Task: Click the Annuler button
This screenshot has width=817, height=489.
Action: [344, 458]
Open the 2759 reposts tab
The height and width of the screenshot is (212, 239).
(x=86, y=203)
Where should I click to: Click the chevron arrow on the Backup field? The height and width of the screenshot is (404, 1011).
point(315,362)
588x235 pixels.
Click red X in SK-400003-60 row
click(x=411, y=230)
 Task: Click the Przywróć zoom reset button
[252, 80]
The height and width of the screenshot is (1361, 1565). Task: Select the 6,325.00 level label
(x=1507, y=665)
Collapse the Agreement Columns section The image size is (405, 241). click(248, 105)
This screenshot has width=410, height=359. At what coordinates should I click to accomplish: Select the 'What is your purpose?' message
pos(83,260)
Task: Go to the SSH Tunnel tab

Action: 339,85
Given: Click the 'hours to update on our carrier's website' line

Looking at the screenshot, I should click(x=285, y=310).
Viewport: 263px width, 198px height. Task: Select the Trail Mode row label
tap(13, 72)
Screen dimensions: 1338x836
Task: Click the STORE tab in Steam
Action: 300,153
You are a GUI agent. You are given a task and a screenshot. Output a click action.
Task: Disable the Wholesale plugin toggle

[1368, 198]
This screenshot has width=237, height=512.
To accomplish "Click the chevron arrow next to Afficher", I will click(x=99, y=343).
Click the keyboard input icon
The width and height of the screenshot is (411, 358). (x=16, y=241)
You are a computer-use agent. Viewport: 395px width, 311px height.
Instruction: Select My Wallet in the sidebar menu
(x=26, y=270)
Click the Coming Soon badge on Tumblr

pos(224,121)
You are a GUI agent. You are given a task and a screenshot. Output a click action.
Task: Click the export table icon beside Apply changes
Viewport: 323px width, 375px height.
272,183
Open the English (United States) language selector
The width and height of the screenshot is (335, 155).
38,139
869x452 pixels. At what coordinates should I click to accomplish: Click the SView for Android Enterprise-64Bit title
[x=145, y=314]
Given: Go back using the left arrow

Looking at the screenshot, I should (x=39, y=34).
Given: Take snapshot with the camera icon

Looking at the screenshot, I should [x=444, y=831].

══════════

## Your objective
Restating the data word for word is the whole task.

## Response for this exercise
Task: Click the Annuler button
This screenshot has width=817, height=489.
Action: [344, 458]
Open the 2759 reposts tab
The height and width of the screenshot is (212, 239).
(x=86, y=203)
Where should I click to: Click the chevron arrow on the Backup field? The height and width of the screenshot is (404, 1011).
point(315,362)
588x235 pixels.
Click red X in SK-400003-60 row
click(x=411, y=230)
 Task: Click the Przywróć zoom reset button
[252, 80]
The height and width of the screenshot is (1361, 1565). Task: Select the 6,325.00 level label
(x=1507, y=665)
Collapse the Agreement Columns section The image size is (405, 241). click(248, 105)
This screenshot has width=410, height=359. At what coordinates should I click to accomplish: Select the 'What is your purpose?' message
pos(83,260)
Task: Go to the SSH Tunnel tab

Action: 339,85
Given: Click the 'hours to update on our carrier's website' line

Looking at the screenshot, I should click(x=285, y=310).
Viewport: 263px width, 198px height. Task: Select the Trail Mode row label
tap(13, 72)
Screen dimensions: 1338x836
Task: Click the STORE tab in Steam
Action: 300,153
You are a GUI agent. You are given a task and a screenshot. Output a click action.
Task: Disable the Wholesale plugin toggle

[1368, 198]
This screenshot has width=237, height=512.
To accomplish "Click the chevron arrow next to Afficher", I will click(x=99, y=343).
Click the keyboard input icon
The width and height of the screenshot is (411, 358). (x=16, y=241)
You are a computer-use agent. Viewport: 395px width, 311px height.
Instruction: Select My Wallet in the sidebar menu
(x=26, y=270)
Click the Coming Soon badge on Tumblr

pos(224,121)
You are a GUI agent. You are given a task and a screenshot. Output a click action.
Task: Click the export table icon beside Apply changes
Viewport: 323px width, 375px height.
272,183
Open the English (United States) language selector
The width and height of the screenshot is (335, 155).
38,139
869x452 pixels. At what coordinates should I click to accomplish: Click the SView for Android Enterprise-64Bit title
[x=145, y=314]
Given: Go back using the left arrow

Looking at the screenshot, I should (x=39, y=34).
Given: Take snapshot with the camera icon

Looking at the screenshot, I should [x=444, y=831].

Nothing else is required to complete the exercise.